2-Correcting Lee Codes: (Quasi)-Perfect Spectral Conditions and Some Constructions

Abstract

Let $p$ be an odd prime. Recently, Camarero and Martinez (in “Quasi-perfect Lee codes of radius 2 and arbitrarily large dimension”, IEEE Trans. Inform. Theory, vol. 62, no. 3, 2016) constructed some $p$ -ary 2-quasi-perfect Lee codes for $p\equiv \pm 5 \pmod {12}$ . In this paper, some infinite classes of $p$ -ary 2-quasi-perfect Lee codes for any odd prime $p$ with flexible length and dimension are presented.

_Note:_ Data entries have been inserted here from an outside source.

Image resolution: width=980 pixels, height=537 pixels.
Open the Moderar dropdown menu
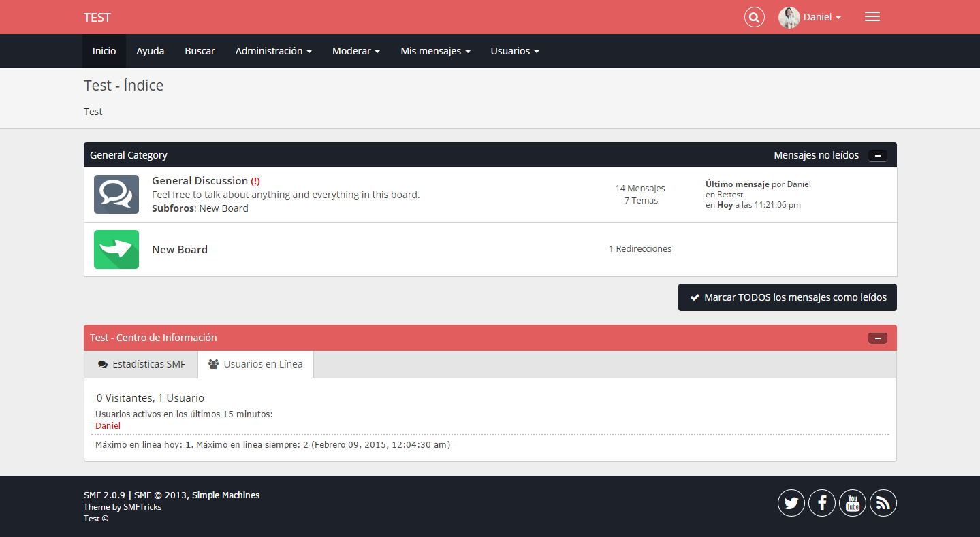tap(355, 51)
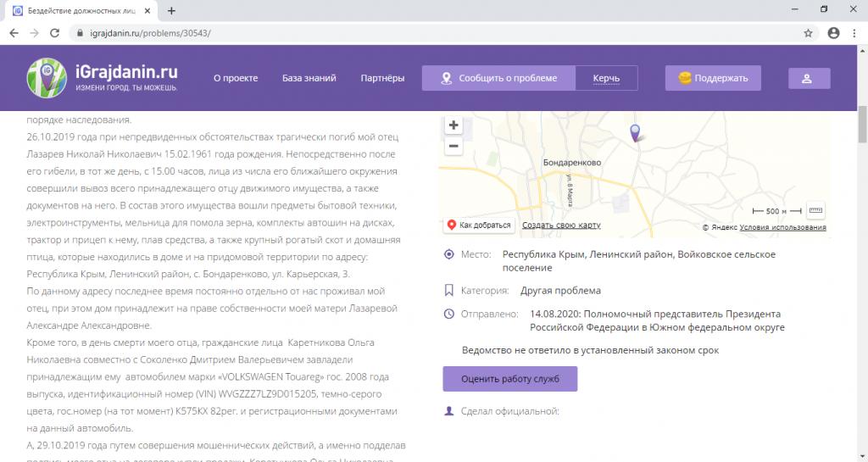868x462 pixels.
Task: Bookmark this page with star icon
Action: tap(808, 33)
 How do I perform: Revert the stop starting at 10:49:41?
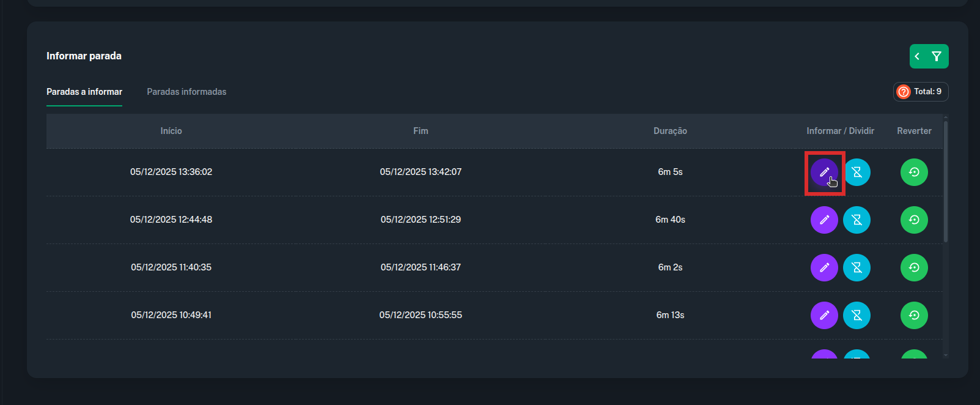(914, 315)
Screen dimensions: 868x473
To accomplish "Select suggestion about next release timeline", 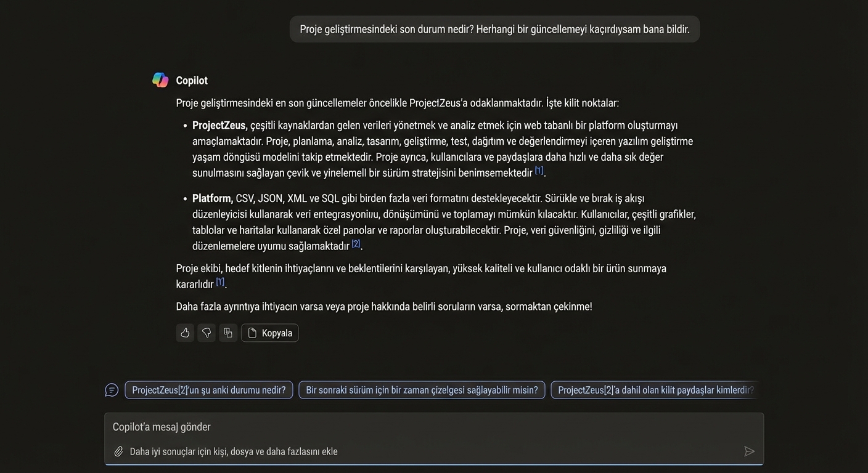I will (x=422, y=390).
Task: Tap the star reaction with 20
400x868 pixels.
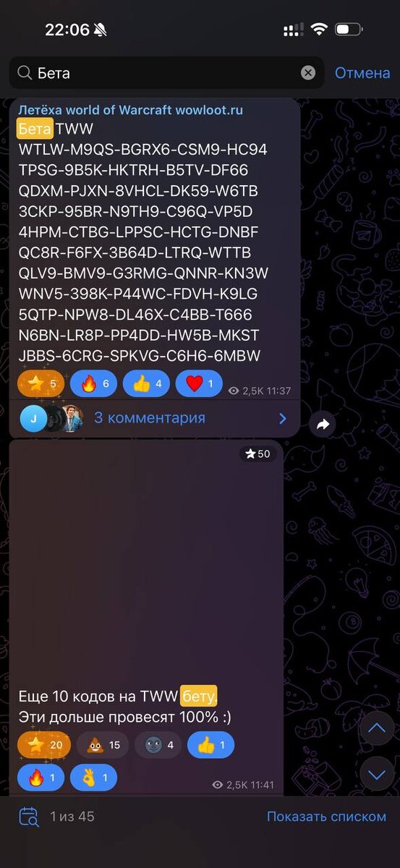Action: click(43, 745)
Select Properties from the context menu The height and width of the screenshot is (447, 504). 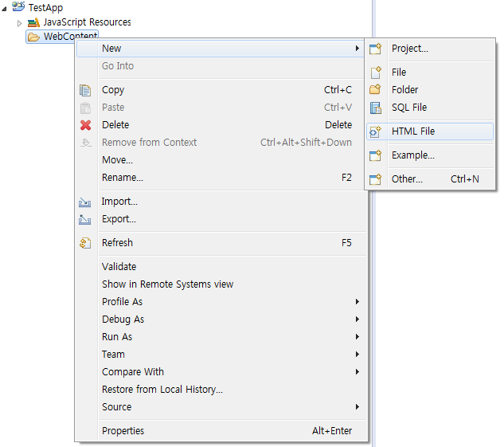(x=123, y=431)
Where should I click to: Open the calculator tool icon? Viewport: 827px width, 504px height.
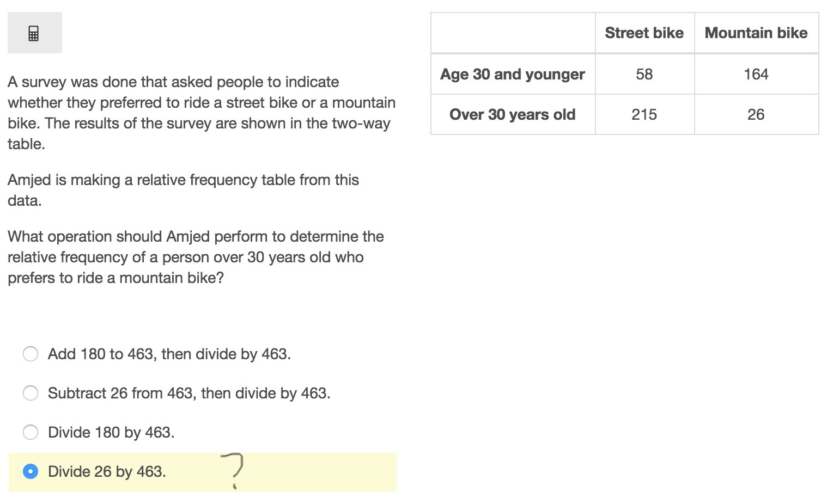click(34, 33)
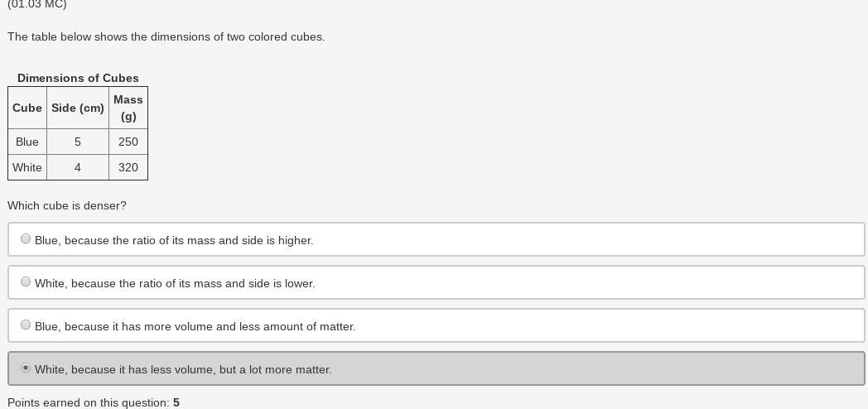Viewport: 868px width, 409px height.
Task: Click the 'Which cube is denser?' question text
Action: (67, 205)
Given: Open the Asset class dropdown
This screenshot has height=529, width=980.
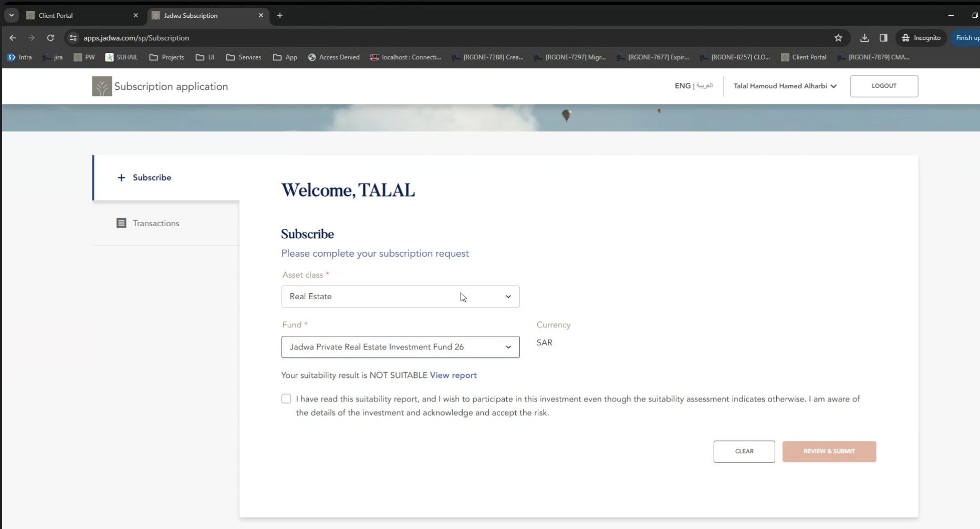Looking at the screenshot, I should coord(400,297).
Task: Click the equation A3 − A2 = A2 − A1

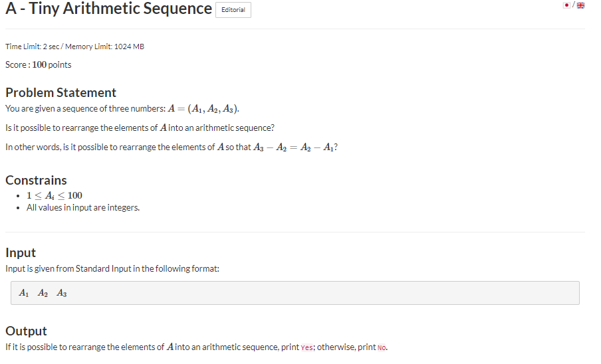Action: coord(295,147)
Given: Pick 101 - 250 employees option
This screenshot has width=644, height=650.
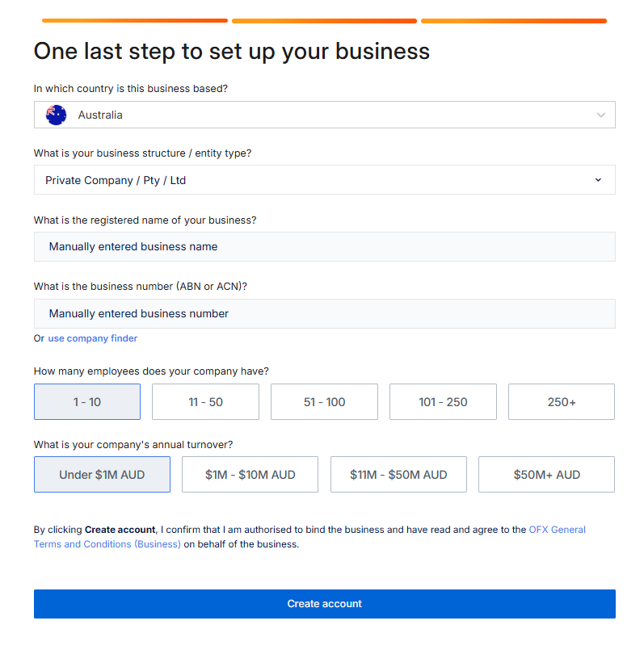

More specifically, we provide a new method for constructing quasi-perfect Lee codes. Our approach uses subsets derived from some quadratic curves over finite fields (in odd characteristic) to obtain two classes of 2-quasi-perfect Lee codes defined in the space $\pmb {\mathbb {Z}}_{p}^{n}$ for $n=\frac {p^{k}+1}{2}$ (with $p\equiv 1, -5 \pmod {12}$ and $k$ is any integer, or $p\equiv -1, 5 \pmod {12} $ and $k$ is an even integer) and $n=\frac {p^{k}-1}{2}$ (with $p\equiv -1, 5 \pmod {12}$ , $k$ is an odd integer and $p^{k}>12$ ). Our codes encompass the $p$ -ary ( $p\equiv \pm 5 \pmod {12}$ ) 2-quasi-perfect Lee codes constructed by Camarero and Martinez. Furthermore, we prove that the related Cayley graphs are Ramanujan or almost Ramanujan using Kloosterman sums. This generalizes the work of Bibak, Kapron, and Srinivasan (in “The Cayley graphs associated with some quasi-perfect Lee codes are Ramanujan graphs”, IEEE Trans. Inform. Theory, vol. 62, no. 11, 2016) from the case $p\equiv 3 \pmod {4}$ and $k=1$ to the case of any odd prime $p$ and positive integer $k$ . Finally, we derive some necessary conditions with the exponential sums of all 2-perfect codes and 2-quasi-perfect codes, and present a heuristic algorithm for constructing 2-perfect codes and 2-quasi-perfect codes. Our results show that, in general, the Cayley graphs associated with 2-perfect codes are Ramanujan. From the algorithm, some new 2-quasi-perfect Lee codes different from those constructed from quadratic curves are given. The Lee codes presented in this paper have applications in constrained and partial-response channels, flash memories, and decision diagrams.